▶ Page excerpt:
FedAdam uses local SGD on clients and an Adam-style adaptive server update [1].

Each selected client starts from the broadcast global model \(\mathbf{x}_t\) and performs num_local_steps local SGD steps with client step size step_size.

\[\mathbf{x}_{i, t}^{(k+1)} = \mathbf{x}_{i, t}^{(k)} - \eta_l \nabla f_i(\mathbf{x}_{i, t}^{(k)}).\]

The final client model defines the uploaded delta

\[\delta_i^t = \mathbf{x}_{i, t}^{(K)} - \mathbf{x}_t.\]

The server aggregates client model deltas uniformly over the participating clients:

\[\Delta_t = \frac{1}{|S_t|} \sum_{i \in S_t} \delta_i^t.\]

FedAdam then updates its moment buffers and global model as

\[\mathbf{m}_t = \beta_1 \mathbf{m}_{t-1} + (1 - \beta_1) \Delta_t\]

\[\mathbf{v}_t = \beta_2 \mathbf{v}_{t-1} + (1 - \beta_2) \Delta_t^2\]

\[\mathbf{x}_{t+1} = \mathbf{x}_t + \eta \frac{\mathbf{m}_t}{\sqrt{\mathbf{v}_t} + \epsilon}.\]

Here \(\eta_l\) is the client learning rate (the corresponding argument is step_size), \(K\) is the number of local SGD steps (the corresponding argument is num_local_steps), \(\eta\) is the server learning rate (the corresponding argument is server_step_size), \(\beta_1\) and \(\beta_2\) are the first- and second-moment coefficients (the corresponding arguments are beta_1 and beta_2), \(\epsilon\) is the numerical stability term (the corresponding argument is epsilon), and \(S_t\) is the set of clients whose uploads are actually received in round \(t\). Aggregation is always uniform across the received clients. Costs that preserve the EmpiricalRiskCost abstraction use mini-batch local updates; generic costs use their usual full-gradient updates.

beta_2: float = 0.99#

name: str = 'FedAdam'#

class decent_bench.algorithms.federated.FedAvg(iterations: int = 100, step_size: float = 0.001, num_local_steps: int = 1, selection_scheme: ClientSelectionScheme | None = <factory>, x0: InitialStates = None, name: str = 'FedAvg')[source]#

Bases: FedAlgorithm

Federated Averaging (FedAvg) with local SGD epochs [2].

\[\mathbf{x}_{i, k}^{(t+1)} = \mathbf{x}_{i, k}^{(t)} - \eta \nabla f_i(\mathbf{x}_{i, k}^{(t)})\]

\[\mathbf{x}_{k+1} = \frac{1}{|S_k|} \sum_{i \in S_k} \mathbf{x}_{i, k}^{(E)}\]

where \(t\) indexes the local training epochs on each client and \(E\) is the number of local epochs per round (the corresponding argument is num_local_steps), \(\eta\) is the step size (the corresponding argument is step_size), and \(S_k\) is the set of participating clients at round \(k\). In FedAvg, each selected client performs num_local_steps local SGD epochs, then the server aggregates the final local models to form \(\mathbf{x}_{k+1}\) using uniform averaging over the participating clients. Client selection (subsampling) defaults to uniform sampling with fraction 1.0 (all active clients) and can be customized via selection_scheme. Costs that preserve the EmpiricalRiskCost abstraction use client-side mini-batches of size EmpiricalRiskCost.batch_size; generic cost wrappers fall back to full-gradient local updates.

▶ Goals:
[1] Answer these questions from the FedAdam and FedAvg documentation:
(a) What default value does the documentation list for beta_2?
(b) Which argument corresponds to the server learning rate in FedAdam?
(c) What is the default client selection in FedAvg?
[2] Carry on writing the FedAdam and FedAvg documentation from the point where it stops.

▶ Raw data:
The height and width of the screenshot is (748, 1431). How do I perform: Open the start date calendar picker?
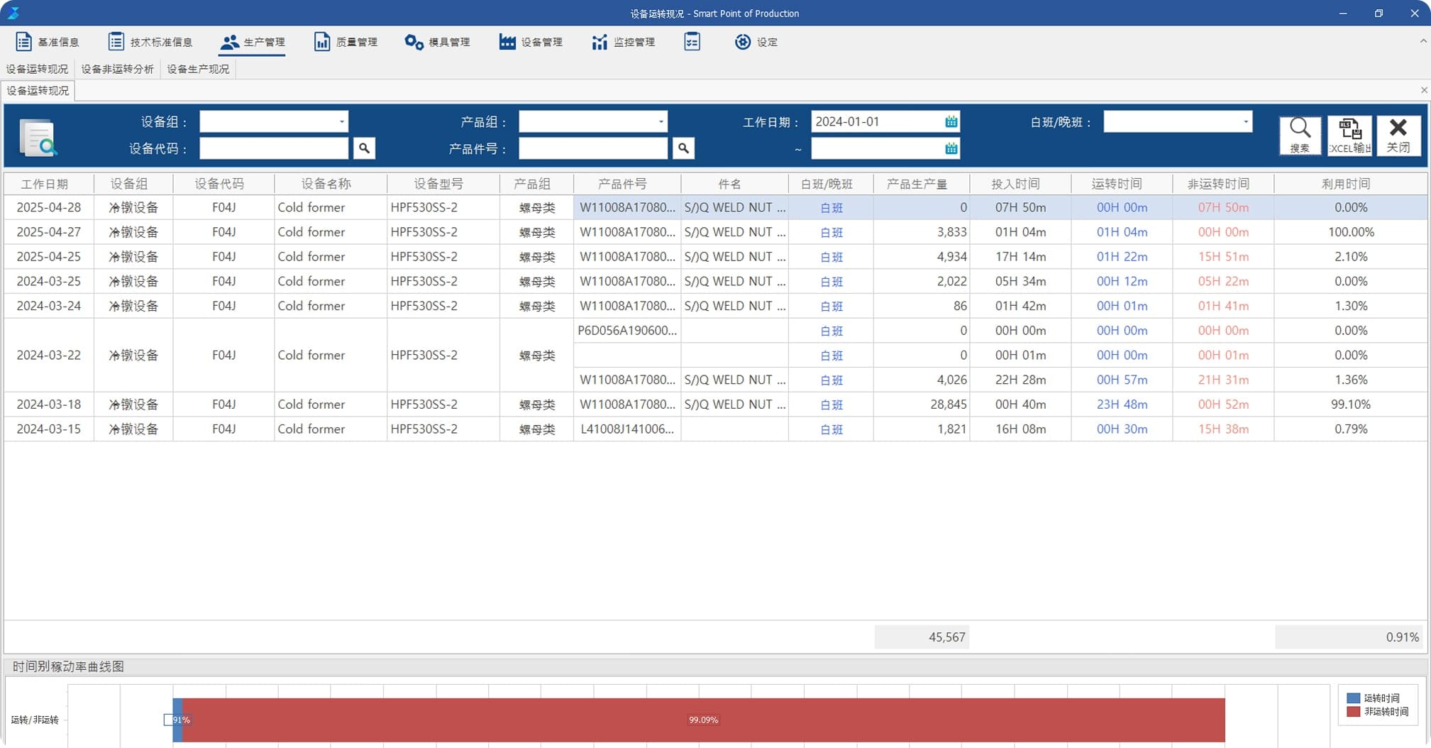click(951, 122)
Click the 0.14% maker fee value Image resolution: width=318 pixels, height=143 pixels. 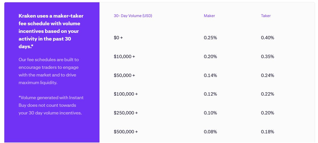[x=210, y=75]
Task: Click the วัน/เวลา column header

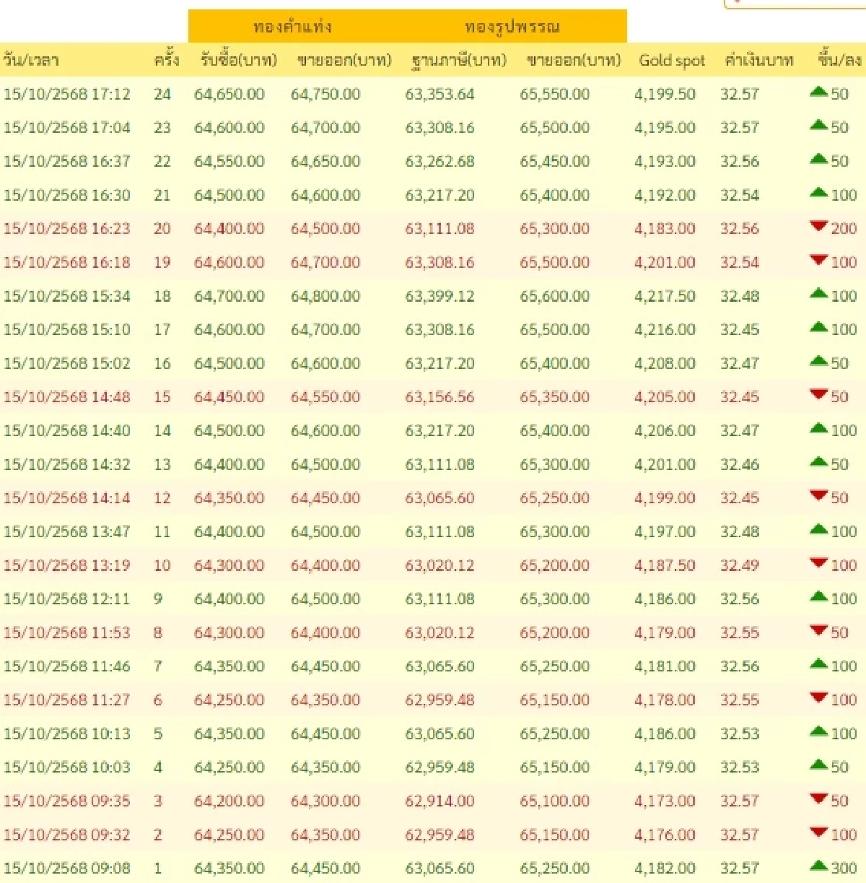Action: [x=30, y=60]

▶ Final answers:
[1]
(a) 0.99
(b) server_step_size
(c) Uniform sampling with fraction 1.0, meaning all active clients

[2]
iterations: int = 100#: Number of iterations to run the algorithm for.

step_size: float = 0.001#

num_local_steps: int = 1#

x0: InitialStates = None#

name: str = 'FedAvg'#

class decent_bench.algorithms.federated.FedDyn(iterations: int = 100, step_size: float = 0.001, penalty: float = 0.01, num_local_steps: int = 1, selection_scheme: ClientSelectionScheme | None = <factory>, x0: InitialStates = None, name: str = 'FedDyn')[source]#

Bases: FedAlgorithm

Federated Dynamic Regularization (FedDyn) with local gradient steps [3].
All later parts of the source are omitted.